> _Talimatlarınız_
Frozen 2 yazısında "Karl Marks boşuna" sözleriyle başlayıp "okurlar olduğunu varsayıyorum." sözlerine kadar süren kısmı hiçbir şeyini değiştirmeden tekrar yazar mısınız?

> _Sayfa_
******************************

SINIFSAL AVANTAJLAR ÖZELEŞTİRİSİ BİR BAŞKA YAZIYA

Frozen 2’de vurgulanan, elimizden gelen en doğru şeyi yapmak ve basit şeylere konsantre olmak belki de hiç bu kadar kolay olmamıştı. Komşumuza yardım etmek, camdan cama selamlaşıp hal hatır sormak bile bunlar arasında. Sınıfsal avantajlar bağlamında şanslı zümreden olduğumu bilip bunun özeleştirisini başka bir yazıda yapacağımı belirtmek isterim.

Karl Marks boşuna tüm kuramını proleterya sınıfı üzerinden kurmamıştı. Yediğim ekmeği, sütü hazırlayan, paketleyen birileri var. Birileri hala çöplerimizi topluyor. Bu yazı ise içimizde fısıldayan, bize bir adım bir adım daha atıp ayağa kalkmamızı söyleyen o cılız ses üzerine. Ve yazıyı okuma şansı olanların, internet faturasını hala ödeyebilen şanslı okurlar olduğunu varsayıyorum.

1937’lerde Walt Disney’in işi hiç kolay değildi; çevresindeki herkes ona deli gözüyle bakıyordu. Oysa bir sabah uyanmış ve animasyon harikası Pamuk Prenses ve Yedi Cüceler’le ilgili her şeyi kafasında yaratmıştı. Gerisi para pul ve yetenekli çizerlerin çalışmasıydı. Disney’den önce birkaç animasyon filmi yapılsa da 1937’de gösterilen Pamuk Prenses animasyonun, film dünyası için bir devrim niteliğinde olduğunu es geçemeyiz. Pamuk Prenses ve Yedi Cüceler’in yaratılmasından elde edilen beceri ve teknik deneyim, Pinokyo ve Bambi gibi diğer Disney filmlerinin önünü açtı ve, bugün hepimizin bildiği Disney'e, hayallerin gerçek olabileceği ve hiçbir şeyin imkansız olmadığı diyarlara yol açtı.

Entellektüel kapasitem filmi bir eleştirmen gözüyle değil gardını bırakan sıradan biri olarak izlemeye yettiği içi Karlar Ülkesi 2’yi aşırı beğendim. Üç izleyişimde de ağladım. Özelllikle de ‘Bir Sonraki Doğru Şeyi Yap’ şarkısı bir yanıyla en acıklı Müslüm Gürses şarkılarından bile acıklı olsa da sonunda o bir adım bir adım daha diye ayağa kalkma kısmı şu yaşadığımız günlerde ayrı bir anlam taşıyor. En azından her sabah kalkarken bunu düşünmeyi tercih ediyorum.

******************************

> _Veri satırları_

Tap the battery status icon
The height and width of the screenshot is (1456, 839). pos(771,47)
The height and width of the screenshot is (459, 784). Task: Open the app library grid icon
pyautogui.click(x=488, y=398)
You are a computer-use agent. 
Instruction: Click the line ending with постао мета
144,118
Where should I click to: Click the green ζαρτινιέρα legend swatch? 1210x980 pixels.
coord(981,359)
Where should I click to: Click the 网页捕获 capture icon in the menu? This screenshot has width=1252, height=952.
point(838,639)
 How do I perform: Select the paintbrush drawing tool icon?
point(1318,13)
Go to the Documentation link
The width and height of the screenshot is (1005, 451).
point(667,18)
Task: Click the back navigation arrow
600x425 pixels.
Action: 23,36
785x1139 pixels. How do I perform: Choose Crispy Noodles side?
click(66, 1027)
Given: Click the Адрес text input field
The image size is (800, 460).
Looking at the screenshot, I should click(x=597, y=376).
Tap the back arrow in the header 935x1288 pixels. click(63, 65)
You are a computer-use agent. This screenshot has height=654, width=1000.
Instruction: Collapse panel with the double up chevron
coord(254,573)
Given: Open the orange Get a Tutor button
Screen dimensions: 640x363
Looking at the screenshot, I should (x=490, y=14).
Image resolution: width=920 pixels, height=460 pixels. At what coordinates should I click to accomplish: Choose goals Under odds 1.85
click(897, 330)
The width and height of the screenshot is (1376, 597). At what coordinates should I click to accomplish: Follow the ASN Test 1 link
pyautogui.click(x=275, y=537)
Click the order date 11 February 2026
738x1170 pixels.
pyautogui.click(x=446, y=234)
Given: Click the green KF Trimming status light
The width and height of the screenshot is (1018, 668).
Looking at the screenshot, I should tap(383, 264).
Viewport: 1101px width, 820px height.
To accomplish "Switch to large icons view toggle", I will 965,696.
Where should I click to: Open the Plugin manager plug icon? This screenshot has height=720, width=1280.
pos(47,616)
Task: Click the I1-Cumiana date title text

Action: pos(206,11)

******************************

> _Eksiksiz yanıt_
Karl Marks boşuna tüm kuramını proleterya sınıfı üzerinden kurmamıştı. Yediğim ekmeği, sütü hazırlayan, paketleyen birileri var. Birileri hala çöplerimizi topluyor. Bu yazı ise içimizde fısıldayan, bize bir adım bir adım daha atıp ayağa kalkmamızı söyleyen o cılız ses üzerine. Ve yazıyı okuma şansı olanların, internet faturasını hala ödeyebilen şanslı okurlar olduğunu varsayıyorum.